# Try it
Please give only the number of lines in the listing below that contain "dimensions".

# Input material
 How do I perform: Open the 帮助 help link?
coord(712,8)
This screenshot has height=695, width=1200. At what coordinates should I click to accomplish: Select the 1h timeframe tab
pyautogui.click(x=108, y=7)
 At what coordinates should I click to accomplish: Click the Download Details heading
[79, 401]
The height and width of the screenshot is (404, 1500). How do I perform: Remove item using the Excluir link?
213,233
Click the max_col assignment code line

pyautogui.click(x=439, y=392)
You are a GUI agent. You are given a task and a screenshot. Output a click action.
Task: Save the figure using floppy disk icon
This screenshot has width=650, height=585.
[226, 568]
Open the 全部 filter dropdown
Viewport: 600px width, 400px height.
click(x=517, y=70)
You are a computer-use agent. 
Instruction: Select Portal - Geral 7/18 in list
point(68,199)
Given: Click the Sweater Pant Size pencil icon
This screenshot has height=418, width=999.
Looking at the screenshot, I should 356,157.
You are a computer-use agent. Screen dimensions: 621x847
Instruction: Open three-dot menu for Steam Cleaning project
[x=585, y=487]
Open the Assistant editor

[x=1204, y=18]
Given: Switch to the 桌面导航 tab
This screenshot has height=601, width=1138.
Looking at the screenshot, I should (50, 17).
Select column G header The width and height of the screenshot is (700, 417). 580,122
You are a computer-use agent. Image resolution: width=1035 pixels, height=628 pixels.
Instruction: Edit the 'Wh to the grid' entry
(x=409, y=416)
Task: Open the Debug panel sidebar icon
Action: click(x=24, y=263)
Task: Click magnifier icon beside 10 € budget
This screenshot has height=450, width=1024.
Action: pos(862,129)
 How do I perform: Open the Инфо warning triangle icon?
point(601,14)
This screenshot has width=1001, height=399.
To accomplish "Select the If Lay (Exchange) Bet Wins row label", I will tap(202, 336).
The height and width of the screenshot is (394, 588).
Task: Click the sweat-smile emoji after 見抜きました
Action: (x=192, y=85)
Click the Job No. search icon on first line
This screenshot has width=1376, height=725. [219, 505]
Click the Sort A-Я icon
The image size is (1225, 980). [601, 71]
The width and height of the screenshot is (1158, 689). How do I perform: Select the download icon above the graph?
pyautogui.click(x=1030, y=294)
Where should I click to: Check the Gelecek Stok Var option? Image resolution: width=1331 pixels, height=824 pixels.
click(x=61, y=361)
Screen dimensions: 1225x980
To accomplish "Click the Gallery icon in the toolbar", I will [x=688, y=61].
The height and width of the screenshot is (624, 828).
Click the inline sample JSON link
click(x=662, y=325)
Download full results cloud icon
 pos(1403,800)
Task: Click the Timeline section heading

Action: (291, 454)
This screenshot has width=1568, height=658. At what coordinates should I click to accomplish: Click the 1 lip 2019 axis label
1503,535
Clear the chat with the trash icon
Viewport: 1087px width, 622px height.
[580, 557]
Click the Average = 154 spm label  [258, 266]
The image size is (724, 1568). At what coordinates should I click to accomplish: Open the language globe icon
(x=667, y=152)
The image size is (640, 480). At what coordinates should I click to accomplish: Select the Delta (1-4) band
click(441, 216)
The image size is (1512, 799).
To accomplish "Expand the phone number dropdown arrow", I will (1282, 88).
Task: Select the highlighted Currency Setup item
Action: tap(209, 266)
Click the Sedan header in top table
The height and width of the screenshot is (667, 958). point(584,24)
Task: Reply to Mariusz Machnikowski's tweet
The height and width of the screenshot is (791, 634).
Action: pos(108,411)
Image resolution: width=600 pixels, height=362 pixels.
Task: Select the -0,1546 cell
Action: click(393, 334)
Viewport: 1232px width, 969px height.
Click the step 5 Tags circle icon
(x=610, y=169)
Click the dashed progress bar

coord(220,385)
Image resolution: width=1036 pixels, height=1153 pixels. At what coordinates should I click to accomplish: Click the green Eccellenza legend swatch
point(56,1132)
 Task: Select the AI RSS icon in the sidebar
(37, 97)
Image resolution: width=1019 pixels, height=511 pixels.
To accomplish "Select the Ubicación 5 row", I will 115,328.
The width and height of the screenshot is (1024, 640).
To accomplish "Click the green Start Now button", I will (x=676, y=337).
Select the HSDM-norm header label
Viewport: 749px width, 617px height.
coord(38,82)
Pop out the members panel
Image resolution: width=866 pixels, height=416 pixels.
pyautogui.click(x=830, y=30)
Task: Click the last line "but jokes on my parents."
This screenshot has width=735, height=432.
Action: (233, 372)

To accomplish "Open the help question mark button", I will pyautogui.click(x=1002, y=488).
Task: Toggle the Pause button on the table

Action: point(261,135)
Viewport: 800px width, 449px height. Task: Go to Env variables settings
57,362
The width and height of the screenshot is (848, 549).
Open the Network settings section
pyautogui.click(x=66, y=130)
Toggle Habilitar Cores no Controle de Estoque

# Task result
2